Find each line in the records below that contains the word "shop", and copy it out.
· · · ·
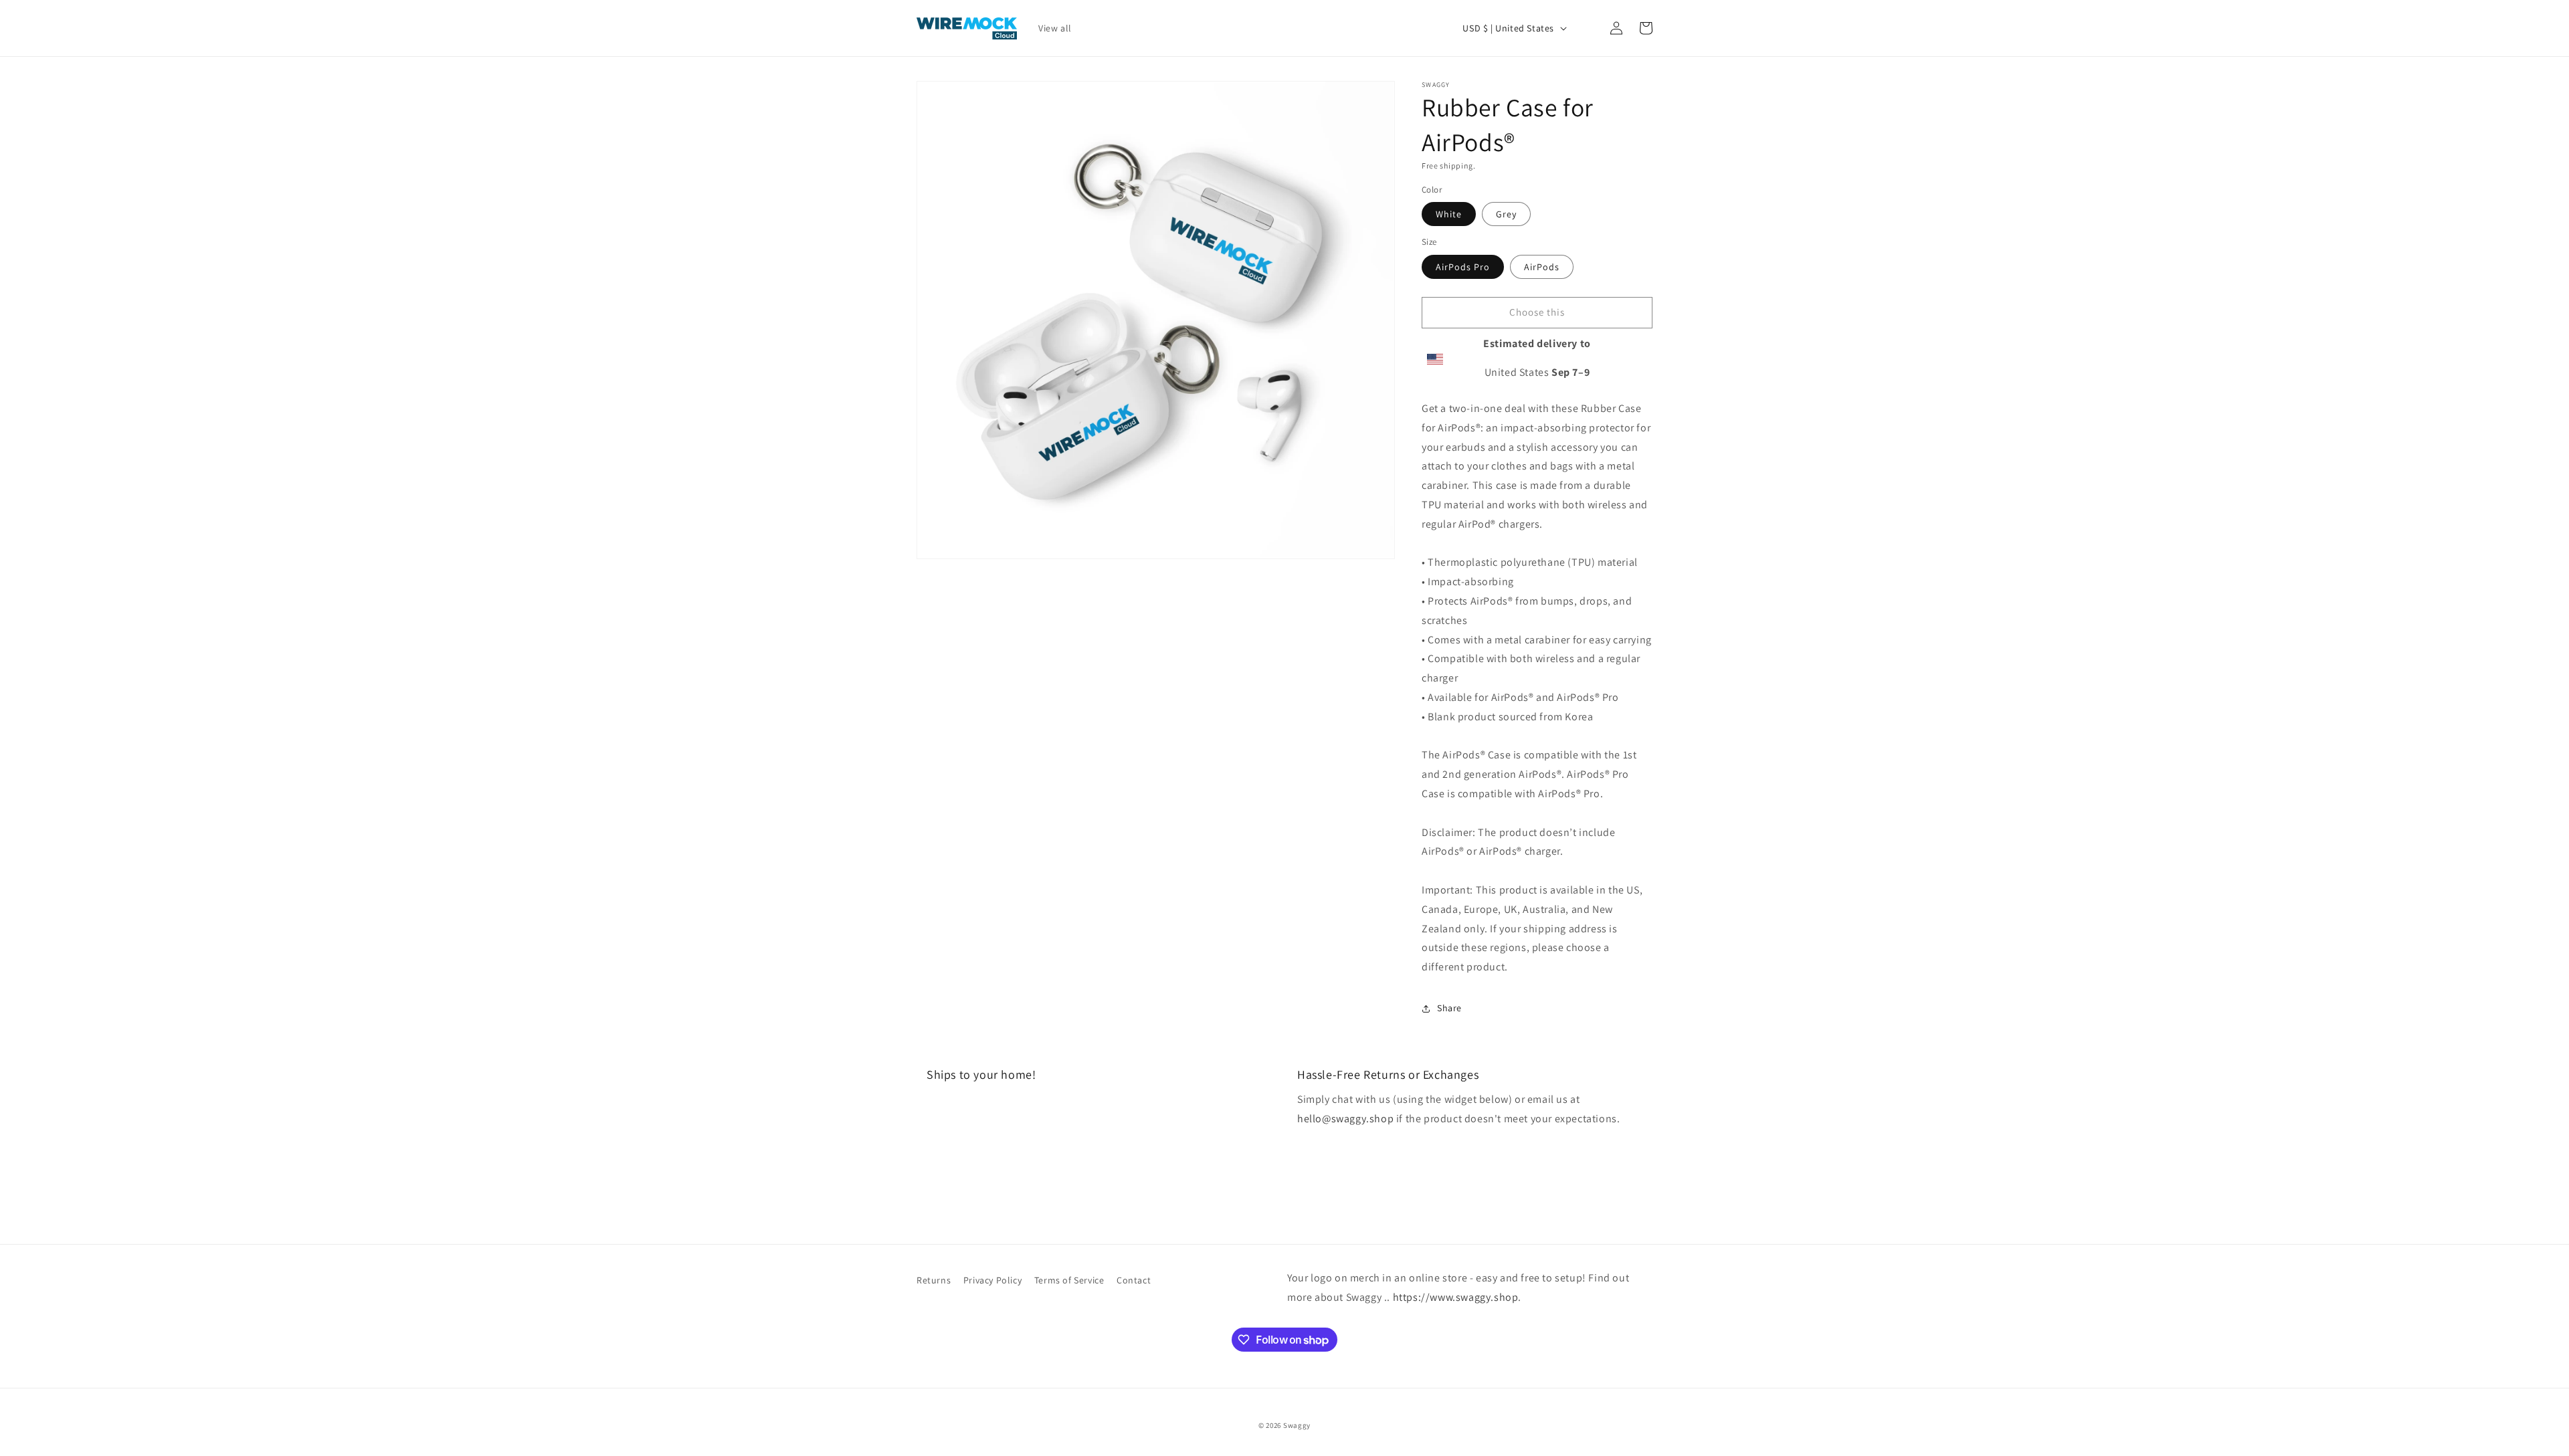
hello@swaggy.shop (1345, 1119)
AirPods (1541, 266)
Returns (934, 1280)
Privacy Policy (992, 1280)
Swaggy (1297, 1425)
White (1449, 214)
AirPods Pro (1463, 266)
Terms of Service (1069, 1280)
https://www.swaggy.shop (1456, 1297)
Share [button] (1449, 1008)
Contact (1134, 1280)
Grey (1506, 214)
· · · ·
Expected output:
hello@swaggy.shop (1345, 1119)
https://www.swaggy.shop (1456, 1297)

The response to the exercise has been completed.